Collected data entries
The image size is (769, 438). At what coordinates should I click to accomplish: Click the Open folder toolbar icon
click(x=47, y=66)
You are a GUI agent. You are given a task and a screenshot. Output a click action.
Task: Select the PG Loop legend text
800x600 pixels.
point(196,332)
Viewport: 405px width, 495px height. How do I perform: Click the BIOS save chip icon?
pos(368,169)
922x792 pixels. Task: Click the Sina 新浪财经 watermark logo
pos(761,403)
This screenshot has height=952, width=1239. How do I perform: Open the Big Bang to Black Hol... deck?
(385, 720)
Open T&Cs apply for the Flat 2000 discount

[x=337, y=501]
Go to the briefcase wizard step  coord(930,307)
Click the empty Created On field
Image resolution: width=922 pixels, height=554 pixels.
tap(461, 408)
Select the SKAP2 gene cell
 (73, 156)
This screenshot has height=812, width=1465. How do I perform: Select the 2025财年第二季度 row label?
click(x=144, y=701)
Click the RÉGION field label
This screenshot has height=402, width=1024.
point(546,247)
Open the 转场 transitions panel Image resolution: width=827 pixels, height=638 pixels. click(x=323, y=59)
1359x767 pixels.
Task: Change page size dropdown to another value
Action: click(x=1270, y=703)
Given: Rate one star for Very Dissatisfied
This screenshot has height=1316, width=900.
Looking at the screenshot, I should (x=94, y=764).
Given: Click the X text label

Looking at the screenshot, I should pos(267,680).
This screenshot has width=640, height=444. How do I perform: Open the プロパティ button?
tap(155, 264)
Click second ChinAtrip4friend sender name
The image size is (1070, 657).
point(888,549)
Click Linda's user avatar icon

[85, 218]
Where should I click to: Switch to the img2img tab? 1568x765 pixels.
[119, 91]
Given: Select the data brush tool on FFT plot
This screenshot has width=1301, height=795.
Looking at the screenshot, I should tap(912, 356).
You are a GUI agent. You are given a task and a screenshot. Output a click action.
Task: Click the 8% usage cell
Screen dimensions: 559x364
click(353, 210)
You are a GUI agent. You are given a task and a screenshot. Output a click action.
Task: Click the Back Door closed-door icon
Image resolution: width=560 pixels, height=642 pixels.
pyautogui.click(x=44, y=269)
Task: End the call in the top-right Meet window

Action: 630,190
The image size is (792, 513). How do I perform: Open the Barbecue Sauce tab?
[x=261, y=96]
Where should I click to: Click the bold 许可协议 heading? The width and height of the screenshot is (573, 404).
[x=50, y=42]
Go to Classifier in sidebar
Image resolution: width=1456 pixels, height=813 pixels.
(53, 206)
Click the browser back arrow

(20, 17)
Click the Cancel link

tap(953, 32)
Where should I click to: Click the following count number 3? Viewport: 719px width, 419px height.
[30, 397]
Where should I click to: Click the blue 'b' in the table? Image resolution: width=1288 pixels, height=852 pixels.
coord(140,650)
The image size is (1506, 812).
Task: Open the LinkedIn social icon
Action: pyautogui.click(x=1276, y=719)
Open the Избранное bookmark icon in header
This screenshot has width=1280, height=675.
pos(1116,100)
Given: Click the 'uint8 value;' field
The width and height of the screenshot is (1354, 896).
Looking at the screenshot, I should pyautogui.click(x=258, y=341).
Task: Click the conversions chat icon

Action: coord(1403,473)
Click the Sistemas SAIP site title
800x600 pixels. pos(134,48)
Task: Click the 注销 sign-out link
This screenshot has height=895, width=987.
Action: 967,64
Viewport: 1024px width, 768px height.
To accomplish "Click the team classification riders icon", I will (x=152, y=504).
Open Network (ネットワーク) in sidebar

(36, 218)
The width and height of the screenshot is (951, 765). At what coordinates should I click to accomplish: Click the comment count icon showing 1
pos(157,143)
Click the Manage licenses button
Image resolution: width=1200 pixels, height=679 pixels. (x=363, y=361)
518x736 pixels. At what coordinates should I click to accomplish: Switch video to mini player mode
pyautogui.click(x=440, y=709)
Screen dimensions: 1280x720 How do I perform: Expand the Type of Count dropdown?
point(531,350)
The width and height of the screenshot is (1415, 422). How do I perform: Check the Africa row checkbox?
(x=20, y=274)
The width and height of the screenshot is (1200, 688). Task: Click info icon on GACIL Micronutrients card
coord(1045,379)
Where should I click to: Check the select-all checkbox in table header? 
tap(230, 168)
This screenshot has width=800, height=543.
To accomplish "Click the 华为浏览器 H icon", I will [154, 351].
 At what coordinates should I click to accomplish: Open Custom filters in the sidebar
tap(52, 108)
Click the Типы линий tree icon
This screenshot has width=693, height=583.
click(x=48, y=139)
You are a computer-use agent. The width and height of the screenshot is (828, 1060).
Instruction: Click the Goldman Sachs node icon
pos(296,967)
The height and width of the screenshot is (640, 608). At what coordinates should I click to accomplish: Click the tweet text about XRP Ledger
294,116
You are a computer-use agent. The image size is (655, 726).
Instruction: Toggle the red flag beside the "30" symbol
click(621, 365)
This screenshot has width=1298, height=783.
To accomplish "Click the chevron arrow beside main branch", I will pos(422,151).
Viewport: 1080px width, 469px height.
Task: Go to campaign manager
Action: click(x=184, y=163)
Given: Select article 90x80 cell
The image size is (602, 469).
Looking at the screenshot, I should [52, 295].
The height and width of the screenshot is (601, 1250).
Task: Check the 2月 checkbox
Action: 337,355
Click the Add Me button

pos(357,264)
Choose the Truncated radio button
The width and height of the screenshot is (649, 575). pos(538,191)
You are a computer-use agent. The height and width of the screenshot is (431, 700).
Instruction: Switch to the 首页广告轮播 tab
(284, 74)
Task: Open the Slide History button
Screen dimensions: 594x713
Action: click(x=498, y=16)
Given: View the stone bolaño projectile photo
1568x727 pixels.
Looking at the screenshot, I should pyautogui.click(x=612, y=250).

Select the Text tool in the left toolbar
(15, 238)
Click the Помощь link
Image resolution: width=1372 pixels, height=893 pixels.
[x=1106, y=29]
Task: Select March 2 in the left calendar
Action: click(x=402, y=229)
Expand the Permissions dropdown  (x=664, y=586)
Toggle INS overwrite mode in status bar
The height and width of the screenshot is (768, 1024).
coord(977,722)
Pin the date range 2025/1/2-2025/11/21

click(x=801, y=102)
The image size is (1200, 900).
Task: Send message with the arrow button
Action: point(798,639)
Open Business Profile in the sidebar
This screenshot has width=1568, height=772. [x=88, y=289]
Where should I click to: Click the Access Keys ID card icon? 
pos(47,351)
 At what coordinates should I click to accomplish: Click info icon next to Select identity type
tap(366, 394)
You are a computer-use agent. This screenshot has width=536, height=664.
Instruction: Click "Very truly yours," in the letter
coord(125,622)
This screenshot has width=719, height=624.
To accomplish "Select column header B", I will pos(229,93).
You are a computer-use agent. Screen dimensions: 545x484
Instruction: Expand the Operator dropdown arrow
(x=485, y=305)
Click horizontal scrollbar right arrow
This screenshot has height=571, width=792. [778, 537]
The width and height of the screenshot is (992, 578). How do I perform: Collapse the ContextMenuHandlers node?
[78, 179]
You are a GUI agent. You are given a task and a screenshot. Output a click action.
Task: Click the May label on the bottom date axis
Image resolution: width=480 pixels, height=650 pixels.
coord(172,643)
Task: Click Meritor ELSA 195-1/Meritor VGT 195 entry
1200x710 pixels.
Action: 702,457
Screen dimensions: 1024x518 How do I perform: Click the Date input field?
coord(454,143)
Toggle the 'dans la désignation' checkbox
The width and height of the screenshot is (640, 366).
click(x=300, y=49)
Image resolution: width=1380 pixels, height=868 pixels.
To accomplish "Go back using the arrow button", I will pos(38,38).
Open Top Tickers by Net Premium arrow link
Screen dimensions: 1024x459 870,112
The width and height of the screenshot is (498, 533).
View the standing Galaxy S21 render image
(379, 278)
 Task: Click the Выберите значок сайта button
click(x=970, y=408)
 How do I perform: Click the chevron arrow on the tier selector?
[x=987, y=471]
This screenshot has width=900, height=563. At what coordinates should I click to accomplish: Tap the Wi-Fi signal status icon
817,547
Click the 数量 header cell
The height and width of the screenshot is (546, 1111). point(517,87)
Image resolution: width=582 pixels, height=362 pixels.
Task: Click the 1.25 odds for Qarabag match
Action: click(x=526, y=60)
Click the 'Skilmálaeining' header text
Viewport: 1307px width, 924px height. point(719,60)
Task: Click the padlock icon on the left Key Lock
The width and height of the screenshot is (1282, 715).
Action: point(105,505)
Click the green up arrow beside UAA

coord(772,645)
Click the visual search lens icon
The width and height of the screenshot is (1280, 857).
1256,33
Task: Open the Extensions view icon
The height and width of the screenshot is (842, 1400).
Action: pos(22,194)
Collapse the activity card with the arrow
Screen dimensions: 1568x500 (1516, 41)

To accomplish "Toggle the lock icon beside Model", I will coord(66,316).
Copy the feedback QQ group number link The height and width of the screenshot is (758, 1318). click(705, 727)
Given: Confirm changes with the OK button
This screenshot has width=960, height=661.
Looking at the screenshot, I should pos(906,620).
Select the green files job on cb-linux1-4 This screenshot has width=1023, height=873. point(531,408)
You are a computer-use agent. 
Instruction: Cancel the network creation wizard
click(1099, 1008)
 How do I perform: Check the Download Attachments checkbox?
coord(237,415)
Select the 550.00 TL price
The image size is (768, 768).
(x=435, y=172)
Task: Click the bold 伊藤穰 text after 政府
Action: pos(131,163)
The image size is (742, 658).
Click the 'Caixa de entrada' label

Exercise aim → Every line with "computer" in it should be copied from the entries.

Task output →
You are a computer-use agent. The width and height of the screenshot is (828, 1060).
You are a computer-use agent. The image size is (655, 726).
You are a computer-use agent. The height and width of the screenshot is (431, 700).
You are a computer-use agent. This screenshot has width=536, height=664.
You are a computer-use agent. Screen dimensions: 545x484
You are a computer-use agent. 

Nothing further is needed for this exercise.